◆ Brano
+++++
Un laboratorio organico in continuo divenire: così il cinema di Grifi raccoglie le lezioni dei suoi maestri, Cesare Zavattini, Aldo Braibanti e Man Ray. Il corpo diviene il centro di un’operazione linguistica in relazione al mondo, ai mondi possibili. Il suo cinema ne indaga i limiti, si racconta trasversale. “Per Grifi è come se l’idea stessa di ‘opera d’arte’ venisse a cadere, perché legata a una concezione e a una fruizione che non possono andare d’accordo con quel tentativo di intervenire direttamente sulla vita, sull’organismo, su un complesso di flussi e movimenti, di corrispondenze tra l’umano e il cosmico che egli sondava a ogni istante, e che cercava di catturare in quella macchina biologizzante che è il suo cinema” [8]. Grifi rompe gli schemi spaziotemporali, utilizza il passato come presente ma anche come possibile futuro, e viceversa. Nell’attuazione, attraverso i meccanismi del potere, era come se si muovesse disinvolto fuori dal tempo e dallo spazio. Negli anni gli sono state dedicate numerose retrospettive, solo per citarne alcune, dal Filmstudio e dal Beat 72 di Roma, dal Festival di Bellaria, dal Festival di Pesaro, dall’Arsenale di Pisa, dal Museo Pecci di Prato, dall’Achab di Catania, dal Leoncavallo e dall’Università di Architettura di Milano, dal Filmfestival di Genova, dall’Università di Antropologia di Perugia (Batik), dalla Cineteca comunale, dal Dams e dal Link di Bologna, dall’Immagine leggera di Palermo, dall’Alambicco di Cagliari, dall’Eliogabalo di Fivizzano (Comunicare fa male), dal Museo del cinema di Torino, dal Beaubourg di Parigi (Monter Sampler), e molte altre dopo la scomparsa.
+++++
◆ Estratti del dataset
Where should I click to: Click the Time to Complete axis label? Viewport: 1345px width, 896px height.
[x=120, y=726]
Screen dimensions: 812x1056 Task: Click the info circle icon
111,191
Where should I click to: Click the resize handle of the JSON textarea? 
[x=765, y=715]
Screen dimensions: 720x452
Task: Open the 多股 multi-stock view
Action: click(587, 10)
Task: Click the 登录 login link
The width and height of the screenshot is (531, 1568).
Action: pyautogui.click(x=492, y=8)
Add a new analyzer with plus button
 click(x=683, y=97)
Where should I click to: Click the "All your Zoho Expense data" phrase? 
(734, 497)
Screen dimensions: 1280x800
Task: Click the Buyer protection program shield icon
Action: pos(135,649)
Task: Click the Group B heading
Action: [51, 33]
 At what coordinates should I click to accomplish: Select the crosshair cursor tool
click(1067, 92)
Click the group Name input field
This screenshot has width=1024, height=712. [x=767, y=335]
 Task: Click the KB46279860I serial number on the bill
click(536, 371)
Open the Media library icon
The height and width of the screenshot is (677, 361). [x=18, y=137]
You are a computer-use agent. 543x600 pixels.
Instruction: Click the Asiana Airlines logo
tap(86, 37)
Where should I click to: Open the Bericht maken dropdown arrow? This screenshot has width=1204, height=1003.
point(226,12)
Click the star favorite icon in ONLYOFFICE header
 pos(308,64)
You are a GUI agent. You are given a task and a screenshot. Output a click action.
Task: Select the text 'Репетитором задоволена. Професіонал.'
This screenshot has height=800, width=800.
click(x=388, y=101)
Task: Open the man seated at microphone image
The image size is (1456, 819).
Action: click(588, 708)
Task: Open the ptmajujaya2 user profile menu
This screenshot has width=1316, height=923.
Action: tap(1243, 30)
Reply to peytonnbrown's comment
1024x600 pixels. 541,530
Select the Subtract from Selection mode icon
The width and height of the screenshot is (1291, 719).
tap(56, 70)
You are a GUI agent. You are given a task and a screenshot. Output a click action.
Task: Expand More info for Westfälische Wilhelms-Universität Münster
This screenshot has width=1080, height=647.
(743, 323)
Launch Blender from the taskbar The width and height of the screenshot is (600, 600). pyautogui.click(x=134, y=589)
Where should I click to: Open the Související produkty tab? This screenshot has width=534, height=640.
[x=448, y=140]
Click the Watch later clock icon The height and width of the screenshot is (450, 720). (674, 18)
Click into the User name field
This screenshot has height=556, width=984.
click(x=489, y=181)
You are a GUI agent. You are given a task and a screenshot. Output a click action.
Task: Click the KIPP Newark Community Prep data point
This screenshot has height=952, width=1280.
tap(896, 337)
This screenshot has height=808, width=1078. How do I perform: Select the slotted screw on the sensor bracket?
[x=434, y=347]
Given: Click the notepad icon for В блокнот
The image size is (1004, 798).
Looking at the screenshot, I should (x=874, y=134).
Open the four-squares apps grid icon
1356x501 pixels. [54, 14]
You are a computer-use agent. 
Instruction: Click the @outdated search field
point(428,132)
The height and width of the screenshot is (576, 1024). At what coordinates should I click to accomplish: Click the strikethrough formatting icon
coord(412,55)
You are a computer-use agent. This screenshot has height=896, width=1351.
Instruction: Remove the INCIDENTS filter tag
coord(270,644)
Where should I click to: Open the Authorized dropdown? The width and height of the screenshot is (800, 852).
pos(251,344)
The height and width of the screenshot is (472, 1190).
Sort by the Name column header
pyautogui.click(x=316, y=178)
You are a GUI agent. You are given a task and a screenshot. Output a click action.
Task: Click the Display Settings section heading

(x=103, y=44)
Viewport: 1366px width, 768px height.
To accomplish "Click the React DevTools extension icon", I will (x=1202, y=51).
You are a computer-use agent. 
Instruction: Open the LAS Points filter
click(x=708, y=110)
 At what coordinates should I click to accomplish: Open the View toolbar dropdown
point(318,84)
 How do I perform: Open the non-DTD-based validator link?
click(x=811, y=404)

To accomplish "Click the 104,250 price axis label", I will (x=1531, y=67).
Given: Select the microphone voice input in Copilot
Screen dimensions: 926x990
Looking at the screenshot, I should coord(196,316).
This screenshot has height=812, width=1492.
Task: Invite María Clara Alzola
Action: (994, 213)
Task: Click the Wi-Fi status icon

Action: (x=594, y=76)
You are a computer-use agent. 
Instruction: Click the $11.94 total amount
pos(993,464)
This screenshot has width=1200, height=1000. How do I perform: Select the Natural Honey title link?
+++++
◆ Compito 1
Chi sono i maestri di Grifi che il brano sul suo cinema nomina?
◆ Compito 2
Secondo il brano sul cinema di Grifi, quale istituzione gli ha dedicato la retrospettiva Monter Sampler?
◆ Compito 3
Prosegui il brano sul cinema di Grifi a partire dall'ultima frase.
I record provengono da un'altra fonte.

◆ Risposta 1
Cesare Zavattini, Aldo Braibanti, Man Ray.

◆ Risposta 2
Il Beaubourg di Parigi.

◆ Risposta 3
NOTE

[1] Annamaria Licciardello, “Ma(e)stro Grifi – l’azione militante di un artista visionario”, in “Il Nuovo Spettatore”, n. 11, p. 34.

[2] Ivi, p. 43.

[3] Anna Maria Licciardello, “Sul cinema di Alberto Grifi”, in “Lo Straniero”, n. 78/79, p. 124.

[4] “Alberto Grifi”, intervista a cura di Corrado Borsa e Jacopo Chessa, in “Il Nuovo Spettatore”, n. 11, dicembre 2008, p. 93.

[5] Anna Maria Licciardello, ‘Sul cinema di Alberto Grifi’, in “Lo Straniero” n. 78/79, p. 124.

[6] Estratto dal film A proposito degli effetti speciali, 2001.

[7] Manuela Tempesta, ‘A proposito di … Alberto Grifi’, in Alberto Grifi, oltre le regole del cinema, in “Quaderni di CinemaSud”, Laceno, 2008, p. 5.

[8] Jacopo Chessa, ‘Alberto Grifi e l’Axolotl’, in “Il Nuovo Spettatore”, n. 11, Anno XI, dicembre 2008, p. 15.